In sum, we developed a simple and efficient membrane synthesis method; the bicontinuous membrane architecture and the oxyphilic PDMS/PD5 domains provide superior oxygen transport; the precisely defined PEG segments (in terms of the molecular weights and molecular weight distributions) yield uniform pore dimensions (i.e., well-controlled Mc,HI); and the membranes exhibit desirable semipermeability and are biocompatible.
We are on the road to a clinically useful bioartificial pancreas.

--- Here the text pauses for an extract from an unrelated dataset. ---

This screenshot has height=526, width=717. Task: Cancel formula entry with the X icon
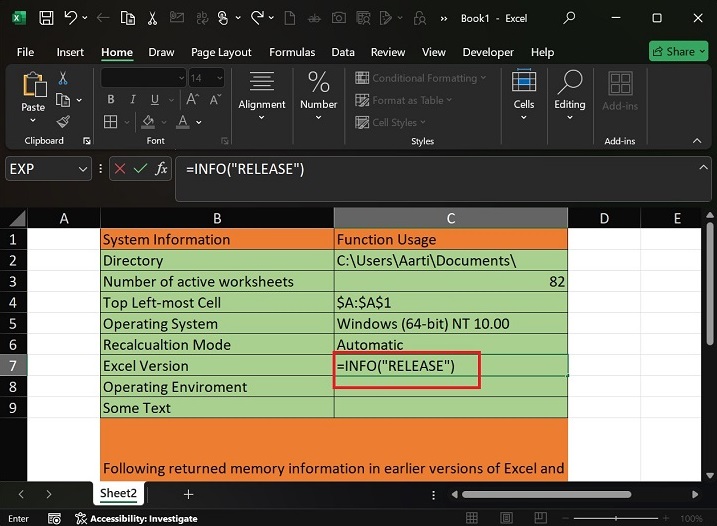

Although support has been received from many sources during these investigations, the author is mainly indebted to the National Science Foundation for its continuous financial help (DMR-8920826 and DMR-0243314).
JOSEPH P. KENNEDY
Joseph P. Kennedy started his university career in his native city, Budapest. Just before graduating from the university, he was removed by the communist administration because of his bourgeois origin. He escaped to Vienna, where he received his Ph.D. in biochemistry in 1954, and subsequently he did postdoctoral work in Paris and Montreal (1954–1957). He came to the United States in 1957 and became an industrial polymer researcher, first with Celanese and then with Exxon. In 1961, he received an M.B.A. at Rutgers. He resumed his academic career at the University of Akron in 1970, where he is still carrying out research as a Distinguished Professor of Polymer Science and Chemistry. Kennedy's main interest lies in ionic (particularly cationic) polymerizations and, for the last 15 years, in designed biomaterials. He has written three books and almost 700 publications and has over 90 issued U.S. patents, some of them in commercial production. He has received many awards, including the two premier international polymer awards of the American Chemical Society (Polymer Chemistry and Applied Polymer Science). For obvious reasons, he derives his greatest satisfaction from the honorary doctorate awarded by the best science university in Hungary (1989) and by his election as a member of the Hungarian Academy of Sciences (1993).